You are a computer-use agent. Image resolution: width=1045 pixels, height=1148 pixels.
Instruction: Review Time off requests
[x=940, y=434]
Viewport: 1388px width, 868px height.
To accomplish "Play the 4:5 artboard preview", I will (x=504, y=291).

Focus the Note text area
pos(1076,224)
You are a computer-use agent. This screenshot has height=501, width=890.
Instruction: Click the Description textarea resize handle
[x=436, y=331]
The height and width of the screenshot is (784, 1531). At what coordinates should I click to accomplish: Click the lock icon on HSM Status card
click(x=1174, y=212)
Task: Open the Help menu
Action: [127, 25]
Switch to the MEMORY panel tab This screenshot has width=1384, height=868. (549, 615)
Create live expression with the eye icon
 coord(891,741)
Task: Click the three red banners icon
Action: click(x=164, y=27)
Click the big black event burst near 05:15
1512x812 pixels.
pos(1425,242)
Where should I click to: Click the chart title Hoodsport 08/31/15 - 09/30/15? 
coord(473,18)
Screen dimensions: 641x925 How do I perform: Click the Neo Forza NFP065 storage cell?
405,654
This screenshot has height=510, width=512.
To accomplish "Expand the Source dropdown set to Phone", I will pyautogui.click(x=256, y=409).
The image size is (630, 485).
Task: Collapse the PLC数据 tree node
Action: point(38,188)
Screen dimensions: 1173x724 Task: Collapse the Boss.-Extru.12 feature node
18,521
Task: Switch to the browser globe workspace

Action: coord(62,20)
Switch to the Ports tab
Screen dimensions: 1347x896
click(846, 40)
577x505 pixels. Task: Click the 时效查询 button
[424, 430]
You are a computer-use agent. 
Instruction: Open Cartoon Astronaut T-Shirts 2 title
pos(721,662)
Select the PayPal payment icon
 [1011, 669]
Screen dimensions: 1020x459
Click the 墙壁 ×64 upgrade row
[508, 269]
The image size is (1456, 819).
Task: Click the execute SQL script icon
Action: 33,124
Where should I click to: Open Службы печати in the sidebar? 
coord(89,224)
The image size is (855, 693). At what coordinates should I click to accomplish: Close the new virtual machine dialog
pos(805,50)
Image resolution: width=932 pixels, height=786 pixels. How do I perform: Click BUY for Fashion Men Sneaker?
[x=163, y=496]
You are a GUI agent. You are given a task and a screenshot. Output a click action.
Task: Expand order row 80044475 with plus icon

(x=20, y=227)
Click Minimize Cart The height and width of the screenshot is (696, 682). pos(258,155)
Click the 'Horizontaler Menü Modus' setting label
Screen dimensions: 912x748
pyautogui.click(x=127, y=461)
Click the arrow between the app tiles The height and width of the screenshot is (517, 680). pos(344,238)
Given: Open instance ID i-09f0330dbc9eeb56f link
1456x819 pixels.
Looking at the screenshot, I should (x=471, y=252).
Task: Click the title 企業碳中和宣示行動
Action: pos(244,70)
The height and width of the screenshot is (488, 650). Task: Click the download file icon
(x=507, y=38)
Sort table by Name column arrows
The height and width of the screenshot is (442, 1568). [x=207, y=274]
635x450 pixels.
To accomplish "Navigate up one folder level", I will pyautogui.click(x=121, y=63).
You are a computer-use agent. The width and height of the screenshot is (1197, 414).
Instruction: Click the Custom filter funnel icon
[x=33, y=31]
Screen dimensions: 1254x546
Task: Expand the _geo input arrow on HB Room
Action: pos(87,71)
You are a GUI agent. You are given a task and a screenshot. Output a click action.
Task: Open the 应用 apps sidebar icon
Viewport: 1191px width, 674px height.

**DO THIS**. Please rewrite all of the records above as a numbered list, with the blank lines left out.

**COMPLETE RESPONSE**.
1. You are a computer-use agent. Image resolution: width=1045 pixels, height=1148 pixels.
2. Instruction: Review Time off requests
3. [x=940, y=434]
4. Viewport: 1388px width, 868px height.
5. To accomplish "Play the 4:5 artboard preview", I will (x=504, y=291).
6. Focus the Note text area
7. pos(1076,224)
8. You are a computer-use agent. This screenshot has height=501, width=890.
9. Instruction: Click the Description textarea resize handle
10. [x=436, y=331]
11. The height and width of the screenshot is (784, 1531). At what coordinates should I click to accomplish: Click the lock icon on HSM Status card
12. click(x=1174, y=212)
13. Task: Open the Help menu
14. Action: [127, 25]
15. Switch to the MEMORY panel tab This screenshot has width=1384, height=868. (549, 615)
16. Create live expression with the eye icon
17.  coord(891,741)
18. Task: Click the three red banners icon
19. Action: click(x=164, y=27)
20. Click the big black event burst near 05:15
21. 1512x812 pixels.
22. pos(1425,242)
23. Where should I click to: Click the chart title Hoodsport 08/31/15 - 09/30/15? 
24. coord(473,18)
25. Screen dimensions: 641x925 How do I perform: Click the Neo Forza NFP065 storage cell?
26. 405,654
27. This screenshot has height=510, width=512.
28. To accomplish "Expand the Source dropdown set to Phone", I will pyautogui.click(x=256, y=409).
29. The image size is (630, 485).
30. Task: Collapse the PLC数据 tree node
31. Action: point(38,188)
32. Screen dimensions: 1173x724 Task: Collapse the Boss.-Extru.12 feature node
33. 18,521
34. Task: Switch to the browser globe workspace
35. Action: coord(62,20)
36. Switch to the Ports tab
37. Screen dimensions: 1347x896
38. click(846, 40)
39. 577x505 pixels. Task: Click the 时效查询 button
40. [424, 430]
41. You are a computer-use agent. 
42. Instruction: Open Cartoon Astronaut T-Shirts 2 title
43. pos(721,662)
44. Select the PayPal payment icon
45.  [1011, 669]
46. Screen dimensions: 1020x459
47. Click the 墙壁 ×64 upgrade row
48. [508, 269]
49. The image size is (1456, 819).
50. Task: Click the execute SQL script icon
51. Action: 33,124
52. Where should I click to: Open Службы печати in the sidebar? 
53. coord(89,224)
54. The image size is (855, 693). At what coordinates should I click to accomplish: Close the new virtual machine dialog
55. pos(805,50)
56. Image resolution: width=932 pixels, height=786 pixels. How do I perform: Click BUY for Fashion Men Sneaker?
57. [x=163, y=496]
58. You are a GUI agent. You are given a task and a screenshot. Output a click action.
59. Task: Expand order row 80044475 with plus icon
60. (x=20, y=227)
61. Click Minimize Cart The height and width of the screenshot is (696, 682). pos(258,155)
62. Click the 'Horizontaler Menü Modus' setting label
63. Screen dimensions: 912x748
64. pyautogui.click(x=127, y=461)
65. Click the arrow between the app tiles The height and width of the screenshot is (517, 680). pos(344,238)
66. Given: Open instance ID i-09f0330dbc9eeb56f link
67. 1456x819 pixels.
68. Looking at the screenshot, I should (x=471, y=252).
69. Task: Click the title 企業碳中和宣示行動
70. Action: pos(244,70)
71. The height and width of the screenshot is (488, 650). Task: Click the download file icon
72. (x=507, y=38)
73. Sort table by Name column arrows
74. The height and width of the screenshot is (442, 1568). [x=207, y=274]
75. 635x450 pixels.
76. To accomplish "Navigate up one folder level", I will pyautogui.click(x=121, y=63).
77. You are a computer-use agent. The width and height of the screenshot is (1197, 414).
78. Instruction: Click the Custom filter funnel icon
79. [x=33, y=31]
80. Screen dimensions: 1254x546
81. Task: Expand the _geo input arrow on HB Room
82. Action: pos(87,71)
83. You are a GUI agent. You are given a task and a screenshot. Output a click action.
84. Task: Open the 应用 apps sidebar icon
85. Viewport: 1191px width, 674px height.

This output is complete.